O rapichel enche-se com um saco de rede de capacidade menor, chamado nassa, que tem um arco na boca.
Os donos das companhas, eram geralmente os arrais, que também trabalhavam nas mesmas.

Um dos arrais que mais se distinguiu na pesca da sardinha em Espinho foi o Tio Zé Sabeler, apelido que lhe veio, segundo dizem, de quando alguém necessitava que lhe fizesse uma conta mais difícil lhe diziam: “Vai ao Tio Zé que ele sabe ler.”
Dizem que era um homem bom, altruísta e de bom caracter.
Conta-se que um dia, em plena rua de Espinho, tirou o casaco para agasalhar um pescador que ia preso, em camisa e sob a chuva e que, repreendia as vareiras, quando lançavam muito dinheiro na sardinha que ele vendia na praia.
Há uns 100 anos, entre 1834 e 1870, o mar iniciou a invasão da costa em Espinho e na sua fúria, destruiu as casas de muitos pescadores, incluindo as 5 casas do Tio Zé Sabeler.
Um vate desconhecido assim se expressou nos versos que ouvimos de bondosa velhinha octogenária, também dos Sabeler:

A todos faz chorar,
A quem Espinho for ver,
Os pobres dos pescadores,
Não tem onde viver!
Oh mar! Que foste fazer?
Já não tenho onde estar!
Minha terra não disfarço,
Obrigo-me a retirar!
Chegou a Rua da Palma,
A do Provérbio Conflor,
Na praça Velha União,
Entrou o mar com rancor.
Dizem que é de Leixões,
Esta desgraça fatal.
A rainha de Portugal,
Mandou tirar subscrições.

Esta última quadra foi-me dita também assim:

Dizem que é de Leixões,
Esta desgraça fatal,
A rainha de Portugal,
Mandou fazer pavilhões.

A transgressão marinha foi tão extensa que os pescadores de Espinho costumavam dizer: «há casas no logradouro das companhas».

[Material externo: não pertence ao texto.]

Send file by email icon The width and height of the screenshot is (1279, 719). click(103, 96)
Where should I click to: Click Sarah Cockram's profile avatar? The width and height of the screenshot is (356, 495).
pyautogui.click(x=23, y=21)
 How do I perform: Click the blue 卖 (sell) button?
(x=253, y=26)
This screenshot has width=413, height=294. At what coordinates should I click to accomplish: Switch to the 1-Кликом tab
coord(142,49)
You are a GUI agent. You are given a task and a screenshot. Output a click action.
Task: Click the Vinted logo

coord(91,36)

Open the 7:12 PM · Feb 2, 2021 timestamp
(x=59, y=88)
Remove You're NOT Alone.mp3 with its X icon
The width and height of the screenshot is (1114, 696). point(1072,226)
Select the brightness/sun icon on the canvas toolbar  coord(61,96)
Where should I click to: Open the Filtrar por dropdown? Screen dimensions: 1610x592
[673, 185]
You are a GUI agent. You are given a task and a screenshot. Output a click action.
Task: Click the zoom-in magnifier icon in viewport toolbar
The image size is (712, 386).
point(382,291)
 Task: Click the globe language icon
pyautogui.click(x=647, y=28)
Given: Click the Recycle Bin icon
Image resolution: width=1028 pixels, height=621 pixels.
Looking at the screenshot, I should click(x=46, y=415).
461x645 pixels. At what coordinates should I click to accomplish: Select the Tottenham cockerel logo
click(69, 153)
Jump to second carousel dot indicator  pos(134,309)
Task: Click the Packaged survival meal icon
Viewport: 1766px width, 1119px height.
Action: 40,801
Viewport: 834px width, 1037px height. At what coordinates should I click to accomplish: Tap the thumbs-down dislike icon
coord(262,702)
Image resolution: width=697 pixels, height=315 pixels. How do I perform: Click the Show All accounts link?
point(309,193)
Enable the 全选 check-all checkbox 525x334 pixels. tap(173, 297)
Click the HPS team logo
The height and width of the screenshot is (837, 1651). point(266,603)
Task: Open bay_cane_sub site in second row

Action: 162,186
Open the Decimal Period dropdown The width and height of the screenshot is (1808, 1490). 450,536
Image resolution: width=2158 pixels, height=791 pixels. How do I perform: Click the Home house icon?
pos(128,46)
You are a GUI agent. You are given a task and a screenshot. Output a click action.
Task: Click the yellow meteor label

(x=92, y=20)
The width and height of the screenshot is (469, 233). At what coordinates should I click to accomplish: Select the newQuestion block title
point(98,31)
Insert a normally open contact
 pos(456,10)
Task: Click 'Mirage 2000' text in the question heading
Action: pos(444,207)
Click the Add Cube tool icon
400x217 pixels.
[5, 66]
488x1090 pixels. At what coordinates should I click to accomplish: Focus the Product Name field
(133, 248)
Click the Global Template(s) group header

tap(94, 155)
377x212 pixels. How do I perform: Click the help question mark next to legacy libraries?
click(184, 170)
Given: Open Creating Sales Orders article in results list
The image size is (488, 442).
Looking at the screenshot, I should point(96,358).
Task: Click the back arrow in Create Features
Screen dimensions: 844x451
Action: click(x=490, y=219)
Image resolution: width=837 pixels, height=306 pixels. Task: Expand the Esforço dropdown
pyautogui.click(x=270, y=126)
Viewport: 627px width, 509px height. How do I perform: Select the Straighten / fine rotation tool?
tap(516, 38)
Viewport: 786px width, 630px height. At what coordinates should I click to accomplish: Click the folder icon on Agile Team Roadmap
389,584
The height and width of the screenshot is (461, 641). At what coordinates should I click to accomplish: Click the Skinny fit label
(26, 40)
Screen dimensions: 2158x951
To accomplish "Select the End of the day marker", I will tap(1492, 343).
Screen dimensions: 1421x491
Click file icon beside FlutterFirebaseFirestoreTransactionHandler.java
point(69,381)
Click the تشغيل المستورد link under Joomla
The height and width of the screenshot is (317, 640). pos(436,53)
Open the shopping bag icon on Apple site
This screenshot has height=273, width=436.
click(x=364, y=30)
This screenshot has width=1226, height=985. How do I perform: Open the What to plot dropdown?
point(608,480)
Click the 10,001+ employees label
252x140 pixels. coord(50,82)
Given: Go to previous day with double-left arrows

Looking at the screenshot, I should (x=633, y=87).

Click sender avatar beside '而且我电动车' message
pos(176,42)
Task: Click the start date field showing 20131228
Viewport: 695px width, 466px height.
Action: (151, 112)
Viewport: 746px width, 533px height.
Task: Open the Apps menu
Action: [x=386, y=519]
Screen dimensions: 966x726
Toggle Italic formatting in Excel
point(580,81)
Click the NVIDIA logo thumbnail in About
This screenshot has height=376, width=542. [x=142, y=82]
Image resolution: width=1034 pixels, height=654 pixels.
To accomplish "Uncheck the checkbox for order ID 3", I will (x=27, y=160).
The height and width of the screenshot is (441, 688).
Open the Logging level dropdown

A destruição progressiva das casas dos pescadores pelo mar, o rareamento da sardinha na costa de Espinho e, a agitação do mar ali, não permitia as companhas fazerem-se ao mar tantas vezes quantas era de desejar. Dai o êxodo que se verificou então, de muitas famílias de pescadores de Espinho para a Afurada e Matosinhos.
A principio estas famílias faziam nestes lugares apenas épocas de pesca, mas depois fixaram-se.
Uma das famílias que se fixou na Afurada foi a do Tio Zé Sabeler, que por vários anos se dedicou ali a pesca da mugiganga, às peças e a pesca do sável.
A peça é uma rede de uns 2 metros de comprimento por uns 2 metros de largura (1) que se usa ainda na pesca da sardinha.
Os pescadores de ,então armavam esta rede próximo e ao longo da costa, não só porque a costa tem uma orientação norte-sul, mas ainda porque a experiencia ensinou-os, dizem eles, que a sardinha no acejo, isto é, ao por do sol, vem em maior quantidade do mar
para terra, e ao alvor, isto é, ao romper do dia, vai em maior quantidade da terra para o mar
Esta rede, quando armada na água não toca no fundo mas mantem uma relativa fixidez, devido ao chumbo que tem preso à base inferior.
Dizem em Matosinhos que a sardinha das peças é mais saborosa do que a das traineiras, por sangrar ao emalhar-se na rede.
Ainda hoje se pesca a sardinha com as peças em Matosinhos,
especialmente no defeso da pesca da sardinha que tem sido oficialmente mantido nos meses de Janeiro a Abril de cada ano.
A pesca do sável fazia-se então no Rio Douro, nos lugares: Sobreiras, Cabedelo, lnsa, Rio de Baixo e Fonte do Preto (2), pelo processo do arrasto, como a pesca da sardinha em Espinho
pelas companhas.

(1) Agora as peças em Matosinhos, tem cerca de 50 metros. Há em Matosinhos, barcos pequenos a motor, que ligam as peças umas as outras, numa extensão de uns 500 metros e são armadas no alto mar ( 40 a 50 braços).
(2) Ainda hoje se pesca o sável ,no Rio Douro, no entanto onde ela é mais abundante é no mar, não só junto a foz como no alto mar, até 30 a 40 braças.
A rede mais usada agora e a de emalhar, chamada tremalhos.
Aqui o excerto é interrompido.